■ Task list ■
1. Reproduce the stretch of the Sygnus Real Estate Finance quarterly update from "The weighted average fair" through "valuations occurring in August 2022." word for word.
2. Pick up the Sygnus Real Estate Finance quarterly update after its last sentence and write the next part.

** Start of Selected passage **

Subsequent to the end of the quarter, Sygnus Real Estate Finance Limited (SRF) began exiting its J$1.00 billion investment in a REIN as the third-party project achieved practical completion in October 2022, thus leading to the start of inflows from the sale of units.
SRF completed the purchase of 58 Lady Musgrave Road, Kingston 10, post Q1 Nov 2022, and thus now owns both 56 Lady Musgrave Road and 58 Lady Musgrave Road, which are adjacent to each other.
The Group may be able to consider its first dividend payment during the 2023 calendar year, subsequent to completing its first investment life cycle, after exiting and or completing a number of investments and developments during the course of the year.
The Group remains fully focused on executing its strategy of unlocking value in real estate assets, as it seeks to continue increasing shareholder value.
Total investment income or core revenues was J$21.3 million for 3 Month 2022, compared with a loss of J$4.4 million for the three months ended November 2021 (“3 Month 2021”). This result was primarily driven by higher net interest income from a larger portfolio of REINs, which offset larger interest expense driven by an increase in loans and borrowings and notes payable.
The weighted average fair value yield on REINs was 11.2% compared with 10.l% last year, while the weighted average cost of debt was 5.1% compared with 5.0% last year. Subsequent to the end of the quarter, SRF began exiting its J$1.0 billion investment in a REIN which achieved practical completion in October 2022, as the Group began to receive the sale proceeds for purchased units as buyers completed the financing for their purchases.
In addition to the interest charged by the REIN, SRF also receives a profit-sharing component.
There was no gain on investment property during the quarter as these assets are only valued once at the end of each financial year, with the last valuations occurring in August 2022.
Share of gain on joint ventures, which also captures SRF’s 70% ownership of the One Belmont development was immaterial during the quarter, as this development is only valued at the end of each financial year, with the last valuation occurring in August 2022.
Note, however, that One Belmont is scheduled to reach practical completion prior to the end of the current financial year, and as such, the revaluation of share of profit is likely to occur prior to the August 2023 year-end financial results. This revaluation may materially impact total investment income during the quarter in which it occurs. Note also, given One Belmont has already negotiated long term leases with tenants, to the extent where lease payments begin while SRF still maintains its share of the joint venture or a portion thereof, these lease flows may affect total investment income starting in the quarter during which this occurs.

** End of Selected passage **
** Start of Available data **

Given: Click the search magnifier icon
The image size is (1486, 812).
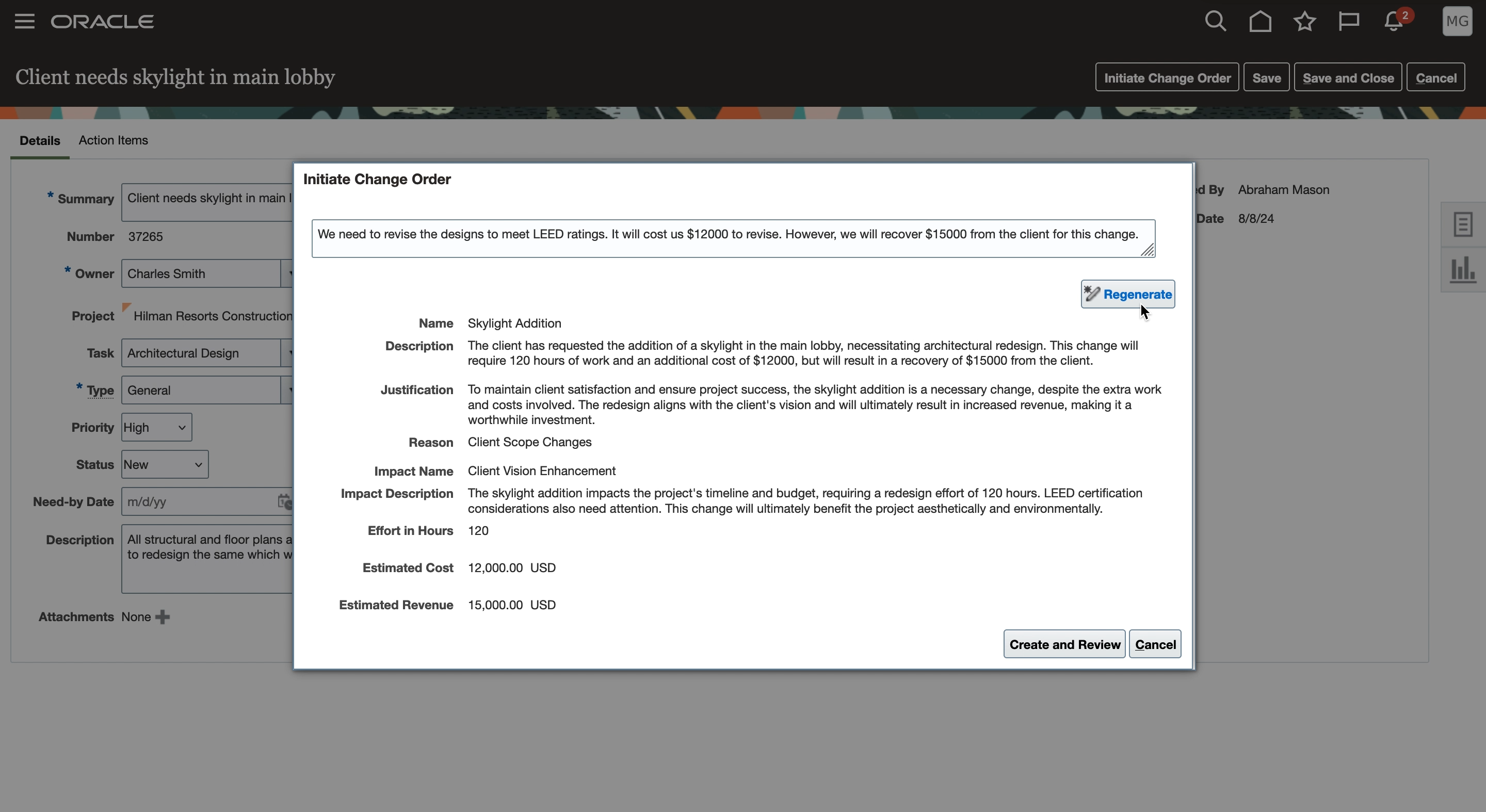Looking at the screenshot, I should [1215, 21].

** End of Available data **

■ The answers ■
1.
The weighted average fair value yield on REINs was 11.2% compared with 10.l% last year, while the weighted average cost of debt was 5.1% compared with 5.0% last year. Subsequent to the end of the quarter, SRF began exiting its J$1.0 billion investment in a REIN which achieved practical completion in October 2022, as the Group began to receive the sale proceeds for purchased units as buyers completed the financing for their purchases.
In addition to the interest charged by the REIN, SRF also receives a profit-sharing component.
There was no gain on investment property during the quarter as these assets are only valued once at the end of each financial year, with the last valuations occurring in August 2022.

2.
SRF’s total investment income is typically comprised of all the activities that were involved in the unlocking of value from its portfolio of real estate investment assets, namely: interest income on its REINs and the commitment fees related to this activity; gain or loss on its property investments, namely, on its investment properties, or on any real estate assets that were exited; and share of gain or loss on its joint venture investments.
Based on the nature of its business model, SRF’s earnings during interim reporting quarters may experience “lumpiness” in total investment income and net profits, which is typically “smoothed out” at the end of each financial year, similar to what occurred in FYE Aug 2022 relative to the interim quarterly results.
The Group uses independent appraisers to value its investment assets annually. All investment properties are USD investment assets which are converted to JMD for financial reporting purposes. SRF’s key strategic assets are held via wholly owned subsidiaries or joint ventures.
Net investment income or core earnings was a loss of J$82.4 million vs a loss of J$87.4 million for 3 Month 2021, driven by the J$21.3 million outturn for total investment income which was offset by higher operating expenses of J$103.7 million versus J$83.0 million last year. For FYE August 2022 SRF generated J$983.6 million in net investment income.
Net loss attributable to shareholders was J$172.5 million compared with a net loss of J$99.9 million last year, driven by the negative net investment income of J$82.4 million, a fair value loss on financial instruments of J$23.4 million (3 Month 2021: gain of J$10.9 million) and a net foreign exchange loss of J$66.7 million (3 Month 2021: loss of J$23.5 million). Note that SRF’s net profit may be materially impacted by the completion of the One Belmont development and by the final net proceeds from exiting investments in REINs, which are scheduled to occur prior to the end of the current financial year.
At the end of the current financial year, SRF’s net profit may also be materially impacted by changes in the valuation of its underlying real estate investment assets, as valuation for existing assets only occur once at the end of each financial year. Book value per share for Q1 Nov 2022 increased to J$22.71 compared with J$20.81 last year.
Note: the Group’s return on average equity (ROE) was 11.3% at FYE Aug 2022 with an average ROE of 30.6% over the past three audited financial years. For FYE August 2022, SRF generated J$693.0 million in net profit.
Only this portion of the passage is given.